The gene manipulation involved in the present invention is shown in Fig. 1, "X" in Fig. 1 represents knockout, and underline represents overexpression.

Table 1 The sequences of primers used for strain construction

Embodiment 5: Utilize the bacterial strain constructed to carry out the shake flask fermentation of 5-aminolevulinic acid

The constructed strain AL2 was fermented in shake flasks.

The specific fermentation method is as follows

The inoculation method is as follows: first activate the strain on the BHIS solid plate, cultivate it at 30°C until the colony is visible, then pick a single colony and inoculate it into 5 mL of kanamycin sulfate with a final concentration of 25 μg/mL and a final concentration of 10 μg/mL After being cultured in the BHIS liquid medium of chloramphenicol for 15 hours, it was transferred to the M1 medium, and the seeds were inoculated into the M2 medium when the culture reached the middle and late logarithmic stages. Isopropylthio-β-D-galactoside was added to the medium at a final concentration of 0.5 mM as an inducer. After the fermentation, the output of 5-ALA detected was 2.78g/L.

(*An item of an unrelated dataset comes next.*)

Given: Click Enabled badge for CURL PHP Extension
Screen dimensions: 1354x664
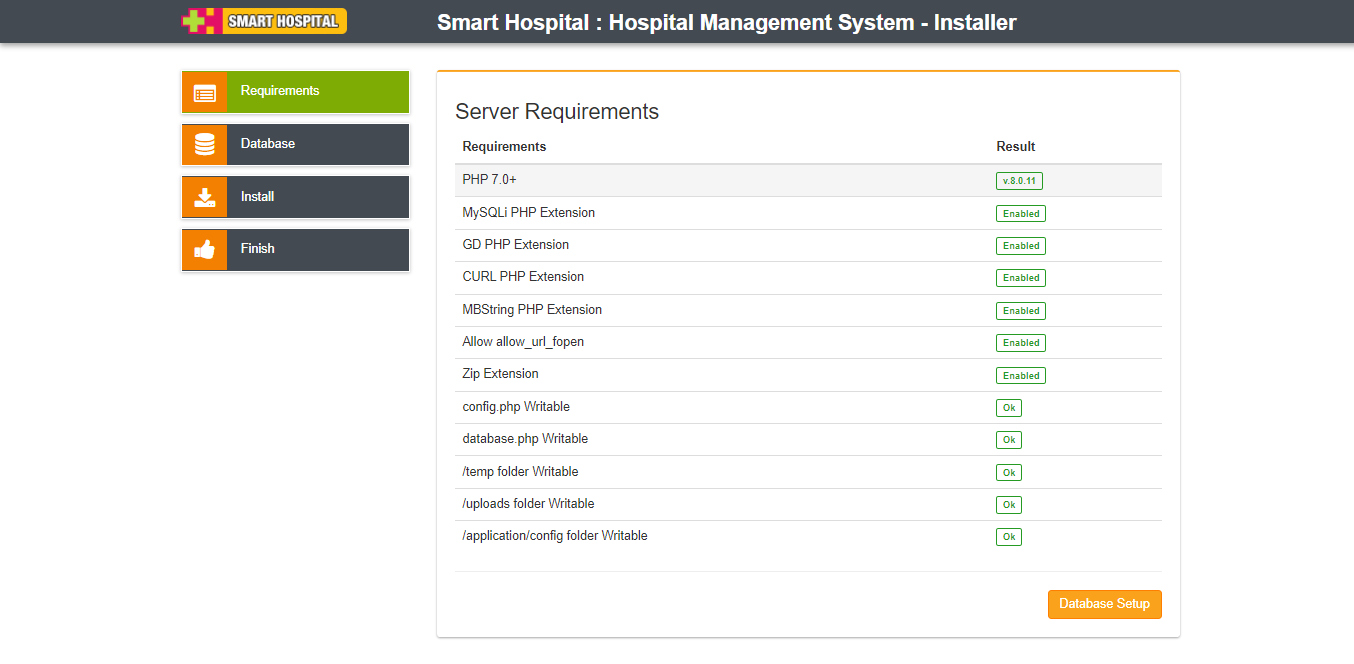Looking at the screenshot, I should 1021,278.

The composition of M1 medium is (g/L): glucose 10, yeast extract 10, tryptone 10, NaCl 2.5.

The composition of M2 medium is (g/L): glucose 10, yeast extract 10, tryptone 10, NaCl 2.5, 3-(N-morpholine) propanesulfonic acid 21, glycine 7.5.

Claims (3)

1. produce a construction method for the Corynebacterium glutamicum strain of 5-ALA, it is characterized in that including walking as follows Rapid:

(1) in Corynebacterium glutamicum (C.glutamicum) ATCC 13032, lactic dehydrogenase enzyme coding gene ldhA and second are knocked out Acid generates gene pta-ackA, pqo and cat, and the Strain Designation obtained is CB4；Phosphoenolpyruvic acid in CB4 bacterial strain Carboxylase encoding gene ppc is previously inserted into strong sod promoter, obtains bacterial strain CB5；Phosphoenolpyruvate is knocked out in CB5 bacterial strain Pyruvate carboxykinase encoding gene pck, obtains bacterial strain CB6；

(2) by the plasmid pXA of process LAN 5-Aminolevulinate synthase gene built and process LAN RhtA transport protein Plasmid pEP2^tuf-rhtA is transferred in CB6 bacterial strain, it is thus achieved that produce the Corynebacterium glutamicum strain AL2 of 5-ALA.

2. the Corynebacterium glutamicum strain AL2 producing 5-ALA that the method described in claim 1 builds.

3. the purposes of the Corynebacterium glutamicum strain AL2 producing 5-ALA of claim 2.